Bernard Krigstein (March 22, 1919 – January 8, 1990) was born in Brooklyn, New York. Primarily a painter and illustrator, he went into the comic book field to earn extra money for his family before he entered the army in WWII. Most of his pre-war work was uninspired superhero material for ML and he contributed in 1943 with Subbie for Timely. After returning from the war Krigstein's interest in the field as an art form increased, and he had short stints with Novelty (1947, on the Bull's Eye Bill western Strip), Fawcett (1948, on the western Golden Arrow and jungle Nyoka features), DC (1948, on Wildcat and Atom) and several other groups (Pines, National, Hillman), before landing with Atlas in 1950.

Krigstein was used there mainly on crime, horror and science fiction comics. They were all second and third-rate stories, but Editor Stan Lee gave Krigstein considerable artistic freedom and he used these tales to experiment with the make-up and panel breakdown of the comic book page. Though some of the material was interesting, little of it matched the material he began to produce for EC in 1953, where Harvey Kurtzman invited him in.

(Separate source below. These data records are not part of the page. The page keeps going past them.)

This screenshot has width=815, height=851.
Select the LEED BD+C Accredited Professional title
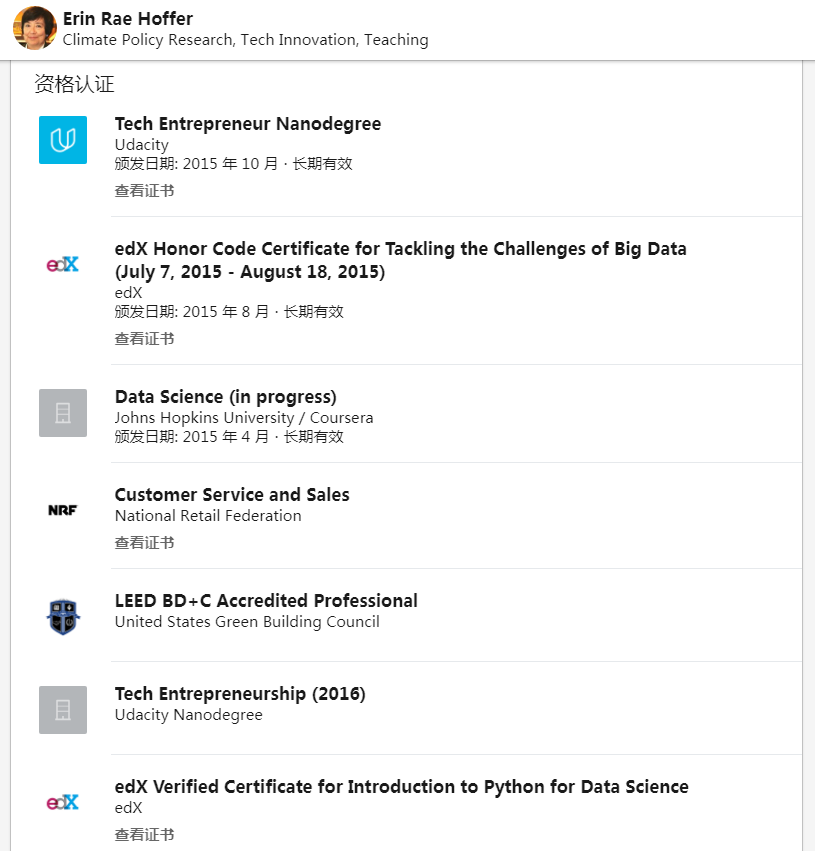tap(266, 601)
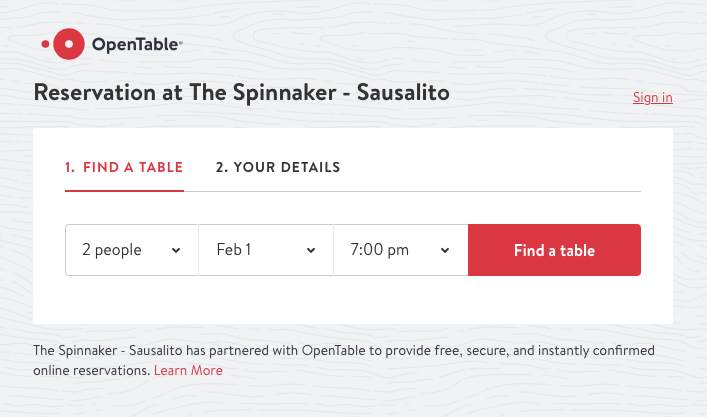This screenshot has height=417, width=707.
Task: Click the OpenTable wordmark text
Action: 136,44
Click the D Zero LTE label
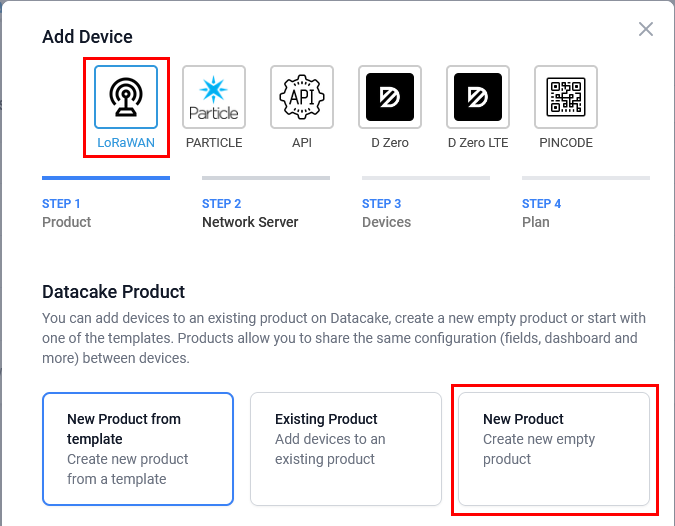 (478, 143)
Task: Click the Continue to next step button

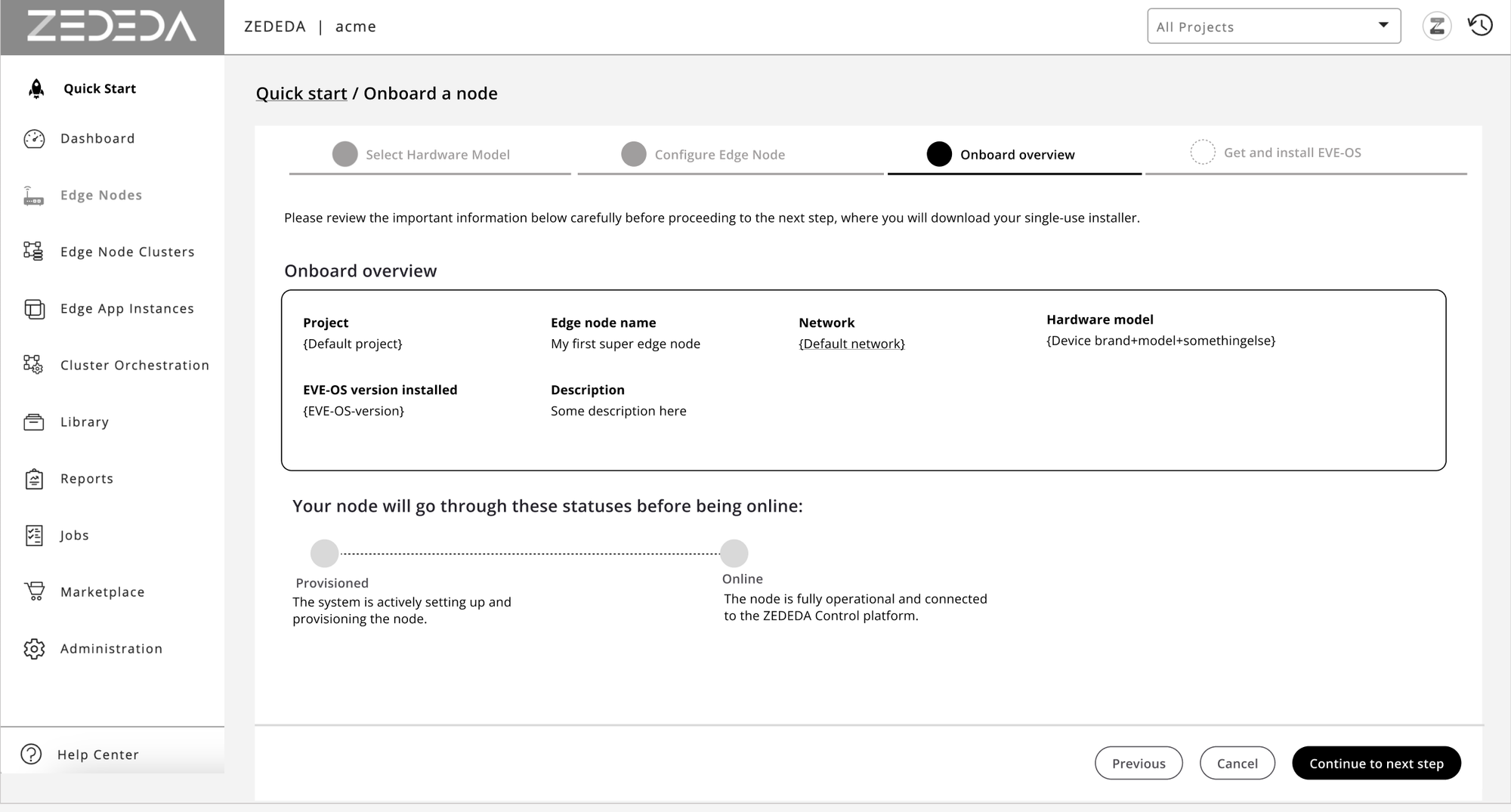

Krigstein joined EC in the last years of its vaunted 'New Trend' and was one of the final arrivals in a stable that already included talents like Kurtzman, Davis, Crandall, Ingels and others. Krigstein was undoubtedly the most artistically talented – and the hardest to handle from a conformity standpoint. He was interested in expanding the formats of the comic page, and he used the three dozen or so stories he produced for EC to accomplish that goal, much to the chagrin of editors Bill Gaines and Al Feldstein.

Whereas Feldstein wrote stories to fit EC's relatively standardized seven-panel page, Krigstein constantly altered the page layouts to suit his purposes. The captions Feldstein wrote to explain what he visualized as one large panel often got chopped up and spread across several of Krigstein's smaller ones.

Krigstein was redesigning the comic book page along his own lines, and in the process produced some of the most powerful, innovative and sophisticated storytelling techniques ever to be witnessed in comic books. His best known story is undoubtedly Master Race and its 1955 appearance in Impact made it perhaps the most advanced graphic story of its time. Kriegstein contributed to Incredible Science Fiction, Crime Suspenstories and The Vault of Horror.

EC's color books folded in early 1956, and Krigstein continued to work for Timely/Marvel on Astonishing, Journey into Mystery, Strange Tales and others. After contributing material to the short-lived Picto-Fiction series and more stories for Atlas, Krigstein turned to commercial illustration. A final record was made as he managed to put 75 panels into a 4page story, They Went Below in Uncanny Tales in 1962. He contributed to 87th Precinct for Western in 1962, but eventually Krigstein devoted his career to painting, concentrating primarily in oils, watercolors and pastels.

Listed in 'The Who's Who of American Artists' he got to be an accomplished painter with several awards and many one-man and group shows to his credit. He also took a position at the 'High School of Art and Design' in Manhattan where he taught for 20 years.

As Krigstein told a 1962 interviewer: 'It's what happens between the panels that's so fascinating. Look at all that dramatic action that one never gets a chance to see. It is between these panels that the fascinating stuff takes place. And unless the artist would be permitted to delve into that, the form must remain infantile'.